To do: Transcribe the records starting at the line that contains "Task: Remove the Solvent tag" and ending at the line that contains "pyautogui.click(x=1091, y=763)", including both of those lines.

** BEGIN **

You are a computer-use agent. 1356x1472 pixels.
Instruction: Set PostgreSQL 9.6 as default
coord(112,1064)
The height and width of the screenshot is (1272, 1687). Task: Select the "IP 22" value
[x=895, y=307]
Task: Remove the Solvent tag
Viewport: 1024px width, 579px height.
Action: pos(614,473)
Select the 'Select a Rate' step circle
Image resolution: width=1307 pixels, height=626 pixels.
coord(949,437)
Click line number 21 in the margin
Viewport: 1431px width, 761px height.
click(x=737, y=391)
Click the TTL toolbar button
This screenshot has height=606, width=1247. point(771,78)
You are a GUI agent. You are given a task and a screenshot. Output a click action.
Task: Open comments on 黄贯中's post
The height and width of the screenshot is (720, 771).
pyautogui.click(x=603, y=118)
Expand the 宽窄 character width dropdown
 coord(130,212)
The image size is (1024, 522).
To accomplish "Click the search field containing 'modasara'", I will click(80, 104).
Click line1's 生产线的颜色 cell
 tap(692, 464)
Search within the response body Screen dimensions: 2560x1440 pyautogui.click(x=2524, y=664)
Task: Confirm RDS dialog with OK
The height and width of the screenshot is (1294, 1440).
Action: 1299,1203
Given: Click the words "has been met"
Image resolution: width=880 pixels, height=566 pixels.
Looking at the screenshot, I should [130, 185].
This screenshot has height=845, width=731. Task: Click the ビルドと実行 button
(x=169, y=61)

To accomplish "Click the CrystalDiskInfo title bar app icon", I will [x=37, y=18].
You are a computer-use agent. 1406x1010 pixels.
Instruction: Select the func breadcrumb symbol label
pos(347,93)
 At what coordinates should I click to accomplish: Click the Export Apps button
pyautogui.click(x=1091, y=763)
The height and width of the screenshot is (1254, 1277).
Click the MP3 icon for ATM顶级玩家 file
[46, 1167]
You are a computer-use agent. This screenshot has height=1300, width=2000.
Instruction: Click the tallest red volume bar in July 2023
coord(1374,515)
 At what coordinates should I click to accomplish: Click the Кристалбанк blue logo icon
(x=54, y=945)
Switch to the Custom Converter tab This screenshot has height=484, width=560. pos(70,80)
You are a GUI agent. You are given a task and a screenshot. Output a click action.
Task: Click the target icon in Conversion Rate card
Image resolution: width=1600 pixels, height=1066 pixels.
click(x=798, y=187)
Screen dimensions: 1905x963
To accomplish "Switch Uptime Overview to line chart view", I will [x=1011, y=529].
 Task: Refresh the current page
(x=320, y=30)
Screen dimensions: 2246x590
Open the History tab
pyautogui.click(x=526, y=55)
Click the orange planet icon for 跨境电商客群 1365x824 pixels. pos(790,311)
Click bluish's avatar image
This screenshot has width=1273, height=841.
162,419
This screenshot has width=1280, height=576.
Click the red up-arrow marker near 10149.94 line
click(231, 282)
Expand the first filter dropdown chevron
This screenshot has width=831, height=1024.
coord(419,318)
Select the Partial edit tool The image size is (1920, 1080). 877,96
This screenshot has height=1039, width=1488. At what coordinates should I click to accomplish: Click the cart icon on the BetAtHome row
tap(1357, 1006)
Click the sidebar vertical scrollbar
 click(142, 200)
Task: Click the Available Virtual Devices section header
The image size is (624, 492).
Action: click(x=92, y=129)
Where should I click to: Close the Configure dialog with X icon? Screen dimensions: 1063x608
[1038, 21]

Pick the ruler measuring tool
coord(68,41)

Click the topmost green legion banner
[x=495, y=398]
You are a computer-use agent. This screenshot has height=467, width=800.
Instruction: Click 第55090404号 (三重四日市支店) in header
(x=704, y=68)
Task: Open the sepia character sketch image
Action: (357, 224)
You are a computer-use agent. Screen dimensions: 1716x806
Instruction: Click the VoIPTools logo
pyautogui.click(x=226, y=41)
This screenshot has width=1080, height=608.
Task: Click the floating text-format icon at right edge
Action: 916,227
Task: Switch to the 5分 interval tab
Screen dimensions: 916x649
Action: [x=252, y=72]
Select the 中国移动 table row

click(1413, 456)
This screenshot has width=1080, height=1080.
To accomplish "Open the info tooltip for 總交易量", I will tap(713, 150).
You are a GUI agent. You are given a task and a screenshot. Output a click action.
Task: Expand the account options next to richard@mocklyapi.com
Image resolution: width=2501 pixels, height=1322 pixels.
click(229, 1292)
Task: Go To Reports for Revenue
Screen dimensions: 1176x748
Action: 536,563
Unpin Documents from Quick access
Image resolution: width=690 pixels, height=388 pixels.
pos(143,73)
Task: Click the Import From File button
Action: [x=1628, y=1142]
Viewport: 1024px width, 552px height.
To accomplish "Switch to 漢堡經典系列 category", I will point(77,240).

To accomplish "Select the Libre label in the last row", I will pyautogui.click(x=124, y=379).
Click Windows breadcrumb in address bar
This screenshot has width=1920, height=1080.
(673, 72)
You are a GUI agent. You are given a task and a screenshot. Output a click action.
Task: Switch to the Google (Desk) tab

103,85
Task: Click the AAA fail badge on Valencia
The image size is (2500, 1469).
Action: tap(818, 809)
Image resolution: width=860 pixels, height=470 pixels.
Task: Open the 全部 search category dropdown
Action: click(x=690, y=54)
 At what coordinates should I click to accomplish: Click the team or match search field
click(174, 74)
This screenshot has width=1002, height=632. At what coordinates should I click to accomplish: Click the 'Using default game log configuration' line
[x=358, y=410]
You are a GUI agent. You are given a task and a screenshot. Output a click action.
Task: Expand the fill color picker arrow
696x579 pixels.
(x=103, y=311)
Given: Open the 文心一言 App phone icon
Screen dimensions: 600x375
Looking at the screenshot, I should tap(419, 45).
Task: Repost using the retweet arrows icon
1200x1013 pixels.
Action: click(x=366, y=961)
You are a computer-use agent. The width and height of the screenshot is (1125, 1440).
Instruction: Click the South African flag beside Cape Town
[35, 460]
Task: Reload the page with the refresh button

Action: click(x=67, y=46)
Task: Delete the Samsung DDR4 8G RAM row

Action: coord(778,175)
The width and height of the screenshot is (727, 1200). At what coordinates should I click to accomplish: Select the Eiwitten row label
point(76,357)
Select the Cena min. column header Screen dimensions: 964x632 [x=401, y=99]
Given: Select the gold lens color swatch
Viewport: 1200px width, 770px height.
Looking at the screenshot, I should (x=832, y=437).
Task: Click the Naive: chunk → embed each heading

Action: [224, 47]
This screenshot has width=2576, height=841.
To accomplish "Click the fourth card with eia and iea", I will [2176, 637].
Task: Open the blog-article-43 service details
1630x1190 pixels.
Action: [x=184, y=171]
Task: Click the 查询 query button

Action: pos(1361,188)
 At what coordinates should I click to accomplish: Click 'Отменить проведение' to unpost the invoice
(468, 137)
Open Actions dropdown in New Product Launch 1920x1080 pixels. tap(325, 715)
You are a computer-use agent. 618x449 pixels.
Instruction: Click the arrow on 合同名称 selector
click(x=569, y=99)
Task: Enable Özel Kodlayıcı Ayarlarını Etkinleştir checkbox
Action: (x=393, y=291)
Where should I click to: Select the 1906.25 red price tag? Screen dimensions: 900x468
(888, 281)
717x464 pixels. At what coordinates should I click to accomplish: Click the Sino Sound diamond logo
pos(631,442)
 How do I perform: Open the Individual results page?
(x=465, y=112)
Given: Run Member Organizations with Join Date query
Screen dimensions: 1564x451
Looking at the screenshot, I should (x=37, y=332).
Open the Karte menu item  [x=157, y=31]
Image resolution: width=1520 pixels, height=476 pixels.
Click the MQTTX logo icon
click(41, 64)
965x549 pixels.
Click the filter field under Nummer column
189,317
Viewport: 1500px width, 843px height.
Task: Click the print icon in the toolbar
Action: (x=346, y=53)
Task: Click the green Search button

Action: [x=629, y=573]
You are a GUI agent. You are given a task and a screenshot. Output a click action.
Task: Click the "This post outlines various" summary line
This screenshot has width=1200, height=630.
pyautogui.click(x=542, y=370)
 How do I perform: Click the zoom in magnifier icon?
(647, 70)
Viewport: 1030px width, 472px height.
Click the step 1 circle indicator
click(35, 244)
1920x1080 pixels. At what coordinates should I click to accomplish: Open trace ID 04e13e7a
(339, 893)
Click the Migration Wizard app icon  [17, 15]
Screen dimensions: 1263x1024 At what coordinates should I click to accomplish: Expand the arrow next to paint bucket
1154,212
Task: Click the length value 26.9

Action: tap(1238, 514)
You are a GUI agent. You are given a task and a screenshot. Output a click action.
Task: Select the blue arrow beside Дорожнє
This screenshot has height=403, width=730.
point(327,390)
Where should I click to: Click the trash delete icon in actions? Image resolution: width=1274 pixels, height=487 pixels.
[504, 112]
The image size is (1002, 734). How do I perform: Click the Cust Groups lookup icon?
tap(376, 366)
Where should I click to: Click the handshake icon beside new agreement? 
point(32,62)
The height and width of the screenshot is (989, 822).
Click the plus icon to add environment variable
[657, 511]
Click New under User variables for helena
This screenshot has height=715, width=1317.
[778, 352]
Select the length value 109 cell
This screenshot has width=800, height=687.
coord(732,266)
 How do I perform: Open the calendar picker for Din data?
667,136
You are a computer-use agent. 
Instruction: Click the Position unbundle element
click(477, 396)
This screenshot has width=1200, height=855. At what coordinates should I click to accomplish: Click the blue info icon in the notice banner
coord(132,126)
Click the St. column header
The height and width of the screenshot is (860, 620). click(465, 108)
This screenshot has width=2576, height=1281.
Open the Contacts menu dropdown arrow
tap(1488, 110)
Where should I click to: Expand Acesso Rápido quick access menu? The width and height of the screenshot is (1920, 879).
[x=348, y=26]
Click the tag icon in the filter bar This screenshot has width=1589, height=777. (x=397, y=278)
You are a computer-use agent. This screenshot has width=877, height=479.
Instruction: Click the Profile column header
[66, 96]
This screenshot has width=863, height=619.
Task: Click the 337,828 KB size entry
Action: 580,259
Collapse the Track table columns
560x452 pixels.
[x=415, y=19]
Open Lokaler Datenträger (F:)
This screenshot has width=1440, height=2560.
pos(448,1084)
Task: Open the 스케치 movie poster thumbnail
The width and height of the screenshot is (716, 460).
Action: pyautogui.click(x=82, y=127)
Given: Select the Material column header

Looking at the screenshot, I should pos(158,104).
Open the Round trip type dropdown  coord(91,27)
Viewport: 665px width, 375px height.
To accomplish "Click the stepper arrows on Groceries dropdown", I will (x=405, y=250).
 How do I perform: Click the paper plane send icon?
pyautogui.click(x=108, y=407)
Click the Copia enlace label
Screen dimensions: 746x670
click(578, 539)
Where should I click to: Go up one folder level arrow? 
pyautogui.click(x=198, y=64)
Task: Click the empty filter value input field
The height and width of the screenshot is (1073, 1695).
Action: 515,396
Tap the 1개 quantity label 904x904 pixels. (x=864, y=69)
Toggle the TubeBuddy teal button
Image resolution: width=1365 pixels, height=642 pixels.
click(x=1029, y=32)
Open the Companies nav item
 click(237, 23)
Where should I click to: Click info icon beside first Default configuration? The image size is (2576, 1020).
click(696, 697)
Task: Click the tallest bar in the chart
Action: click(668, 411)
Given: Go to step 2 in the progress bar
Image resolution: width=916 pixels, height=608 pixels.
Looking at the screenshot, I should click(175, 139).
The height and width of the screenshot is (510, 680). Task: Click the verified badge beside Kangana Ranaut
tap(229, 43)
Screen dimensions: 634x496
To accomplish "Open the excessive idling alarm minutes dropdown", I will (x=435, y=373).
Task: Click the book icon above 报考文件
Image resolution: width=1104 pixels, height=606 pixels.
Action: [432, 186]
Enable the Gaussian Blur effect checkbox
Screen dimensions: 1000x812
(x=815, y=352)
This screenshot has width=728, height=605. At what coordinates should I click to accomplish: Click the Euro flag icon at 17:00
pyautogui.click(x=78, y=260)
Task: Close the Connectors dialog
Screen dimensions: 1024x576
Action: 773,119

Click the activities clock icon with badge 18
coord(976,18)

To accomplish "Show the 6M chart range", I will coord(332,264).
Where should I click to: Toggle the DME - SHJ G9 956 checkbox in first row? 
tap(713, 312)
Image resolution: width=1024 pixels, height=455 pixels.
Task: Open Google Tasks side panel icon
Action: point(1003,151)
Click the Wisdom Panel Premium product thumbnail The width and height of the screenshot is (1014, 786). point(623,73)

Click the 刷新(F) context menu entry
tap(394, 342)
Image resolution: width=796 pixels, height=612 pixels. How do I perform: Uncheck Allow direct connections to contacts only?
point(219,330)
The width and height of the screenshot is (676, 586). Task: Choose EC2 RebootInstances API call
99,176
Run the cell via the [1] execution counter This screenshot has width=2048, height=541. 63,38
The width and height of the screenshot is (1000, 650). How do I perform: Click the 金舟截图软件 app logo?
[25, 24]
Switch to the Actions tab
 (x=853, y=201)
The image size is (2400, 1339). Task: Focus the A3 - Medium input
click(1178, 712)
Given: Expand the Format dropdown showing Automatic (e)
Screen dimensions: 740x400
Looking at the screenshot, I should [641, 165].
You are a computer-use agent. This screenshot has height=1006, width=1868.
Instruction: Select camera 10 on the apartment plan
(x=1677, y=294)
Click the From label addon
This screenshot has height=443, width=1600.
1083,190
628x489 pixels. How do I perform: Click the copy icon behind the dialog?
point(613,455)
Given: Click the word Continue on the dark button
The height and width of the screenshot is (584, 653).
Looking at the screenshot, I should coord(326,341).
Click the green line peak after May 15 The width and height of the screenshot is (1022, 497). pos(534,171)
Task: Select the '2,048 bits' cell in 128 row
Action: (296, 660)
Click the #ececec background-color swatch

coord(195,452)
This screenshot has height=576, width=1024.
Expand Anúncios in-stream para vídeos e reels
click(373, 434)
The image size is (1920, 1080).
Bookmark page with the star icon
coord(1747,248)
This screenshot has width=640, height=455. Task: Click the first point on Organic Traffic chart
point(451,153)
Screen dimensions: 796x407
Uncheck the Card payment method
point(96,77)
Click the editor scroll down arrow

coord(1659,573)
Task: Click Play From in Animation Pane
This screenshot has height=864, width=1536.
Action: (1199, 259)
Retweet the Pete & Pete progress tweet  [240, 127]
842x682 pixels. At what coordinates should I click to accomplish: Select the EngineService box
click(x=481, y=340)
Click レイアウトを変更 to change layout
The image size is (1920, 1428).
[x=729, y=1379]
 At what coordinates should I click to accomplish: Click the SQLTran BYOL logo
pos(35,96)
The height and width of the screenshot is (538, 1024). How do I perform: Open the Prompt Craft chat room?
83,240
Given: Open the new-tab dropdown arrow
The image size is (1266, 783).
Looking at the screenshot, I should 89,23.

** END **

Written answer:
Task: Remove the Solvent tag
Viewport: 1024px width, 579px height.
Action: pos(614,473)
Select the 'Select a Rate' step circle
Image resolution: width=1307 pixels, height=626 pixels.
coord(949,437)
Click line number 21 in the margin
Viewport: 1431px width, 761px height.
click(x=737, y=391)
Click the TTL toolbar button
This screenshot has height=606, width=1247. point(771,78)
You are a GUI agent. You are given a task and a screenshot. Output a click action.
Task: Open comments on 黄贯中's post
The height and width of the screenshot is (720, 771).
pyautogui.click(x=603, y=118)
Expand the 宽窄 character width dropdown
 coord(130,212)
The image size is (1024, 522).
To accomplish "Click the search field containing 'modasara'", I will click(80, 104).
Click line1's 生产线的颜色 cell
 tap(692, 464)
Search within the response body Screen dimensions: 2560x1440 pyautogui.click(x=2524, y=664)
Task: Confirm RDS dialog with OK
The height and width of the screenshot is (1294, 1440).
Action: 1299,1203
Given: Click the words "has been met"
Image resolution: width=880 pixels, height=566 pixels.
Looking at the screenshot, I should [130, 185].
This screenshot has height=845, width=731. Task: Click the ビルドと実行 button
(x=169, y=61)

To accomplish "Click the CrystalDiskInfo title bar app icon", I will [x=37, y=18].
You are a computer-use agent. 1406x1010 pixels.
Instruction: Select the func breadcrumb symbol label
pos(347,93)
 At what coordinates should I click to accomplish: Click the Export Apps button
pyautogui.click(x=1091, y=763)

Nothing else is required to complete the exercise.